* Job 1
Repeat the stretch of the passage on fatherhood and safety from "So Claire and" through "dogs that big.", word for word.
* Job 2
Answer these questions from the passage on fatherhood and safety:
(a) What is the writer's daughter named?
(b) Which two breeds of dog were in the car at the playground?
(c) What kind of permit is the writer deciding whether to get?

The moment I was married my mind began to think differently about various subjects (it’s supposed to). Life insurance was one of those things. If I die I want my wife to be taken care of. I also realized that my bachelor pad habits were not great and needed to change, furniture included.

When Claire was born there was another change in me. This change picked right up from where I left off after getting married. I had a wife and now, a daughter. My wife could take care of herself, but my daughter is utterly helpless. I had to think about things I have control over: baby gates, electrical socket plugs, and kitchen cabinet locks. Also in the mix were things that I may not be able to control: school districts, public or private school, neighborhoods, and the people in the said neighborhood.

So Claire and I were at the playground a few days ago. My daughter was going down the slides and running through the various obstacles there. As Claire went down the slide I saw a car coming. In the car was a really huge Malamute (like a Husky, but bigger). Also in that car was a Great Dane. I immediately went on alert because those are huge dogs that I have no control over and I don’t know what they will think upon seeing my little girl. The dogs both got out of the car and proceeded to take their owners on a walk. The dogs were fine, but I had this thought on my mind. What if both, or just one of those dogs attacked my little girl? What could I do? I have a pocketknife, but I’m pretty sure that wouldn’t work out so well with dogs that big.

So I am thinking differently about lots of things. Guns are one of those things.

It would be one thing for me to get beat up and mugged, but it would be a whole other ball game if my wife or daughter were involved. So I am discerning whether or not I should get a concealed carry permit and carry a gun with me at all times.

* Material
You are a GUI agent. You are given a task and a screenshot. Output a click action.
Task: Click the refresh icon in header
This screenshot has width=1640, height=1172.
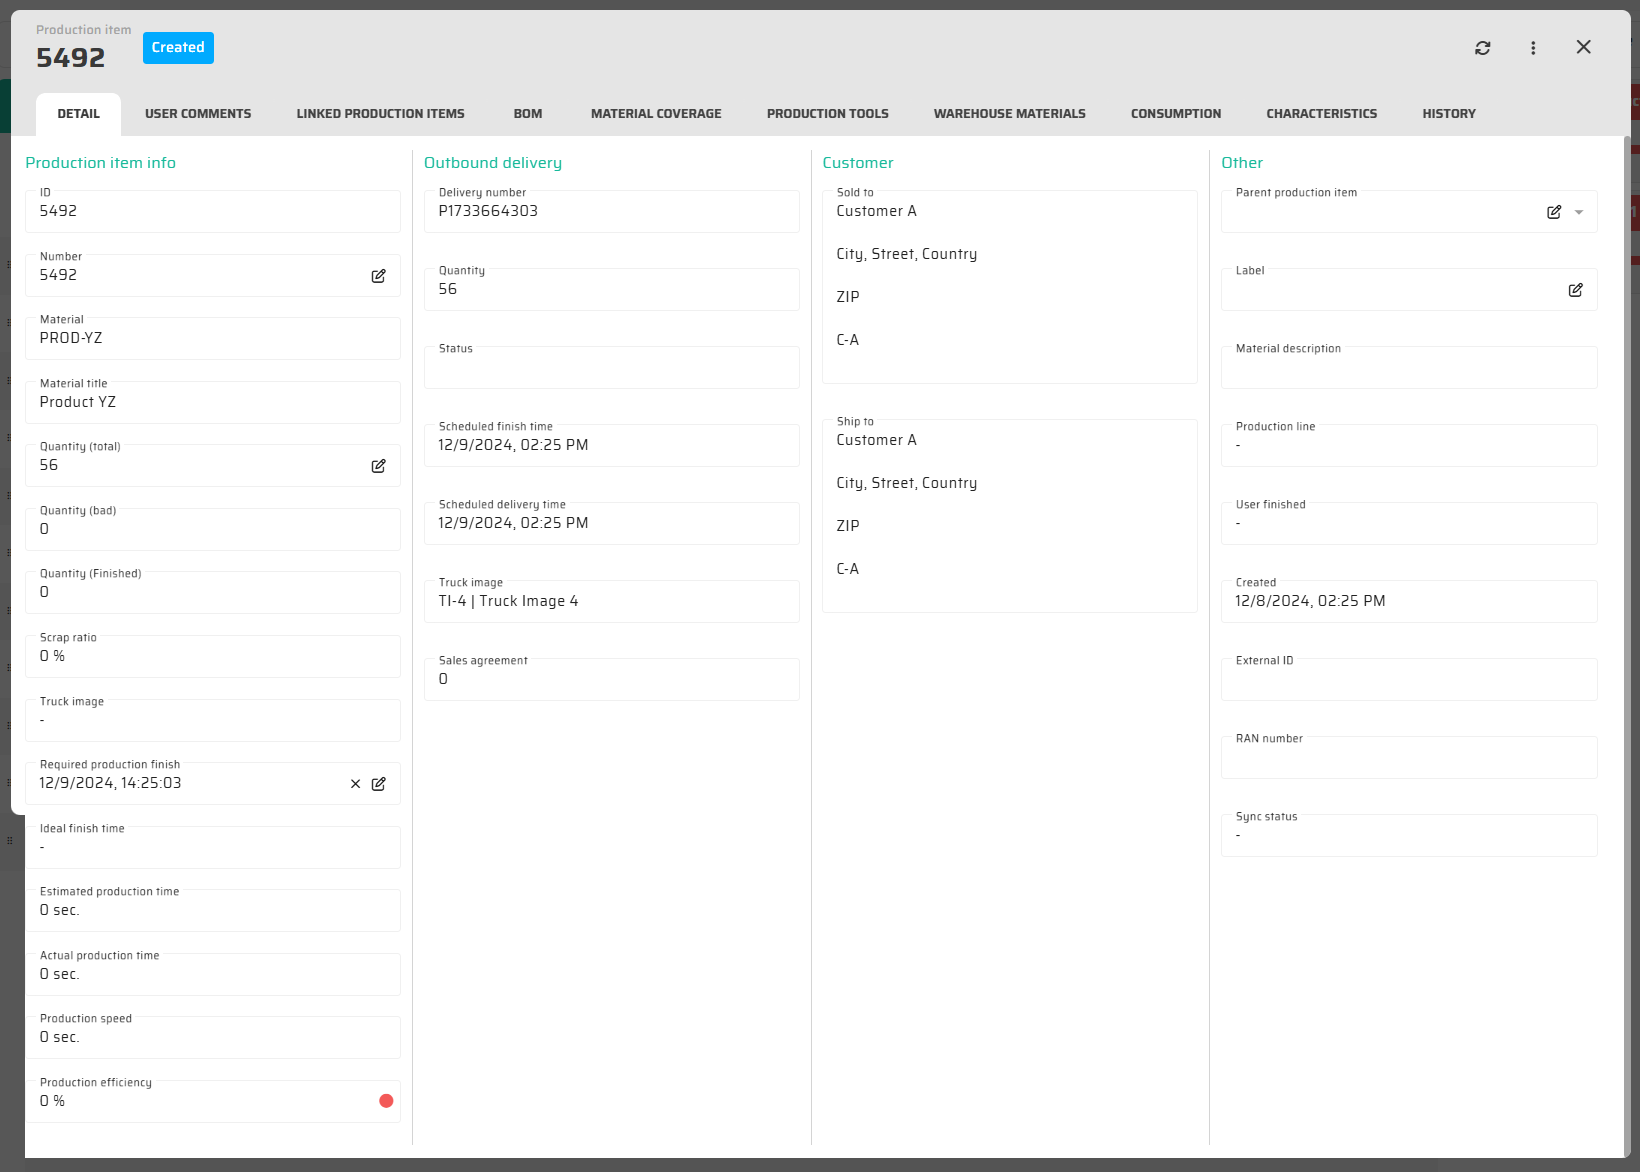point(1482,48)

* Answer 1
So Claire and I were at the playground a few days ago. My daughter was going down the slides and running through the various obstacles there. As Claire went down the slide I saw a car coming. In the car was a really huge Malamute (like a Husky, but bigger). Also in that car was a Great Dane. I immediately went on alert because those are huge dogs that I have no control over and I don’t know what they will think upon seeing my little girl. The dogs both got out of the car and proceeded to take their owners on a walk. The dogs were fine, but I had this thought on my mind. What if both, or just one of those dogs attacked my little girl? What could I do? I have a pocketknife, but I’m pretty sure that wouldn’t work out so well with dogs that big.

* Answer 2
(a) Claire
(b) A Malamute and a Great Dane
(c) A concealed carry permit